● Exercise requirements: From the listing below, tally the lines that include "will". Return only the total.

● Information provided:
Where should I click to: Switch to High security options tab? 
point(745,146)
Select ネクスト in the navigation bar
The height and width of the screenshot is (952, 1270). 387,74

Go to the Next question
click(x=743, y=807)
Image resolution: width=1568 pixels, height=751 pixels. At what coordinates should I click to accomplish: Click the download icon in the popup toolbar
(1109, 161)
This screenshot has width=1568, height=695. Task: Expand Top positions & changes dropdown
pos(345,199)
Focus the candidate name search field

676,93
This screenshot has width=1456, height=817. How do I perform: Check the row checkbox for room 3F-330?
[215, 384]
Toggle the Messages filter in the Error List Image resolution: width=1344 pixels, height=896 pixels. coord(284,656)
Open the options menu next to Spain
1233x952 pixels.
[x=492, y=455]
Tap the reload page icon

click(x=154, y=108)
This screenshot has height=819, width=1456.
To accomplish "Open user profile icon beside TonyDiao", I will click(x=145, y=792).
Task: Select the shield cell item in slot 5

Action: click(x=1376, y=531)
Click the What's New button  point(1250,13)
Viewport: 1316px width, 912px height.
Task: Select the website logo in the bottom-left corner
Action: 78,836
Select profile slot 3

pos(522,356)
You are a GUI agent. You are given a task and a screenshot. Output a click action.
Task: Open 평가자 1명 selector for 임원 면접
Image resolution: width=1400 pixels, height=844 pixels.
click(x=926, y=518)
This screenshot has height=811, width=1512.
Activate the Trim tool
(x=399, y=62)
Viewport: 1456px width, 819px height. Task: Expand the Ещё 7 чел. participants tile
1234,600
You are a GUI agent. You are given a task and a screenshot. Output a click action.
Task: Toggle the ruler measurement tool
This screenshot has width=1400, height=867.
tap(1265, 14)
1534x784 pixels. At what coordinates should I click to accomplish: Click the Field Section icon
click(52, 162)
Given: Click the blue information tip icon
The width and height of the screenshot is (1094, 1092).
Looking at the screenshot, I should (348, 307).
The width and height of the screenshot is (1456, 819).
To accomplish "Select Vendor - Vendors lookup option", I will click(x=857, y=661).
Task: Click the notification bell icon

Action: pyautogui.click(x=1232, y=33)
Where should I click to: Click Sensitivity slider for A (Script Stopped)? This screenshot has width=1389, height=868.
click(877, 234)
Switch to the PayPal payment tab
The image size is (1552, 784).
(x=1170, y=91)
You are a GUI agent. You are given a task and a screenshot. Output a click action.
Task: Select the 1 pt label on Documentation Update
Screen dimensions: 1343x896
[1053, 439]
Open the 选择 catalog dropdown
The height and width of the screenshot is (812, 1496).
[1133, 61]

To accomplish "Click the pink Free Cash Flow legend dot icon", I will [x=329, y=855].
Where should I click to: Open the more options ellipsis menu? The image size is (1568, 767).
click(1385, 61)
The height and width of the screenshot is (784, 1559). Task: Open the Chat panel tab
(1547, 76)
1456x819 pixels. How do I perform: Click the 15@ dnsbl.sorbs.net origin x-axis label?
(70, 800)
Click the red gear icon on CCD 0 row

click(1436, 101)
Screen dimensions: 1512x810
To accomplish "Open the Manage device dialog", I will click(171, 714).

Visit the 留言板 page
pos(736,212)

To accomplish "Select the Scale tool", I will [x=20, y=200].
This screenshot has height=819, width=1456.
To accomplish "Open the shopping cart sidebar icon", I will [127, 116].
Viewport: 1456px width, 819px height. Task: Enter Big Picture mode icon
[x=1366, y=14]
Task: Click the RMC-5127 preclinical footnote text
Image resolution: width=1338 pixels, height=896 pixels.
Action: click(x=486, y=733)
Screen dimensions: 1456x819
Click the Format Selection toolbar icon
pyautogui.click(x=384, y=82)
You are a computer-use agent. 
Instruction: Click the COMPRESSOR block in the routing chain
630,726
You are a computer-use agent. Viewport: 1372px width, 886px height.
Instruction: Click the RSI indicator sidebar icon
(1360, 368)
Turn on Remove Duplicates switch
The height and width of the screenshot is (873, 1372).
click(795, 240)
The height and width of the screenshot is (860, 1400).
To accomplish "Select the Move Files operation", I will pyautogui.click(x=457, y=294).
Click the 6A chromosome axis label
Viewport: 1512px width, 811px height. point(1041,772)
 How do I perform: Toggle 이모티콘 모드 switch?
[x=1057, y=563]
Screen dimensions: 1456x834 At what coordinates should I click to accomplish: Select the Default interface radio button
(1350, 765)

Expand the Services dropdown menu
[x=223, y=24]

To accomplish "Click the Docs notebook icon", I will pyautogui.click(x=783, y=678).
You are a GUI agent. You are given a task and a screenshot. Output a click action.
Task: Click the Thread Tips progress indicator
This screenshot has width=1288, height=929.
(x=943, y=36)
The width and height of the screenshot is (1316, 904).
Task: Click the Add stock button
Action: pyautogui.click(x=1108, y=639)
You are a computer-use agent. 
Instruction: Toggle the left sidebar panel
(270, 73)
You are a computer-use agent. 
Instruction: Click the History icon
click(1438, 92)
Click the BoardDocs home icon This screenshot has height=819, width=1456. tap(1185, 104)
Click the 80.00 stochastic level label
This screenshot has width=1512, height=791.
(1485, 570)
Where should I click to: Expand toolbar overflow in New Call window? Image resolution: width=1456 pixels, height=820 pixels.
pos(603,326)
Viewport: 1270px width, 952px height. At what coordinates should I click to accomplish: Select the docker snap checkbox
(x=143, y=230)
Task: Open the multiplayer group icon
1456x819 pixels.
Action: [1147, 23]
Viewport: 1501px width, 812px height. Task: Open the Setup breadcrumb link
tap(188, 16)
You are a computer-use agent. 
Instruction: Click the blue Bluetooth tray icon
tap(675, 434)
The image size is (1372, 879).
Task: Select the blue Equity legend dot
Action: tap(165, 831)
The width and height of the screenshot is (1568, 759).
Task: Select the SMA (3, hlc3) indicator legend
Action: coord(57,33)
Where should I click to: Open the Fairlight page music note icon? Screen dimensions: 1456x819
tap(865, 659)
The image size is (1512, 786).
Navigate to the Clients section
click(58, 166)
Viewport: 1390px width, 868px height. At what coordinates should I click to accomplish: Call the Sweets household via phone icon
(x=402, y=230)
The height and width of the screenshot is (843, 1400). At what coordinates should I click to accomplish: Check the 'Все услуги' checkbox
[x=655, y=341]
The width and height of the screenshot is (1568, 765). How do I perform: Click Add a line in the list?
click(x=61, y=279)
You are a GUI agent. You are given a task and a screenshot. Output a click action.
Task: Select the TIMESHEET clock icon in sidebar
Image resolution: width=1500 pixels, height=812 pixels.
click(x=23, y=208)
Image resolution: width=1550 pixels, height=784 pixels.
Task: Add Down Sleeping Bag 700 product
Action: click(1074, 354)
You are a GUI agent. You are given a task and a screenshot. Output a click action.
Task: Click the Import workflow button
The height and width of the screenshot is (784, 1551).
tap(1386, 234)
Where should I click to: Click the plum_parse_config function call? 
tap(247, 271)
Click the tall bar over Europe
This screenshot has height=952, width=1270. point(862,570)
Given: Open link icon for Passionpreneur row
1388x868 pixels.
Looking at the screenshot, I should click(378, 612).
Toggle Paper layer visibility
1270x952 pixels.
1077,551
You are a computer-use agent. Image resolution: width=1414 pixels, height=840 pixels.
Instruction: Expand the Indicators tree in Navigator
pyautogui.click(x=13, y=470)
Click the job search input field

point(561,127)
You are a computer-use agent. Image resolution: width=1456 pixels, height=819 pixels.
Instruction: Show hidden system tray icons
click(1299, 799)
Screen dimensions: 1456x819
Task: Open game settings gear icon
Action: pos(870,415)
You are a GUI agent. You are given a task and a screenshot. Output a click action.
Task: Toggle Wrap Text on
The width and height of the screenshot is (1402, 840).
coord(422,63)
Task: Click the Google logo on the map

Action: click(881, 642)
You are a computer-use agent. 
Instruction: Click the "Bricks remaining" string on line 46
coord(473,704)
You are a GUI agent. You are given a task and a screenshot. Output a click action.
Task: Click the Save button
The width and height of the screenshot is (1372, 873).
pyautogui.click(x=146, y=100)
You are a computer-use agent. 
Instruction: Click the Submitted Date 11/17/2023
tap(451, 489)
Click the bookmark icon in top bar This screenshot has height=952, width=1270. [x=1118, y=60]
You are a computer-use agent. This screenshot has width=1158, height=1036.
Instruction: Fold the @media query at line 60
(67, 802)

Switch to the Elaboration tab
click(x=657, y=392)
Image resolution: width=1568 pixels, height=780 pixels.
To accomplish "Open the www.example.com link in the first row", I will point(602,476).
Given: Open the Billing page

● Task solution: 9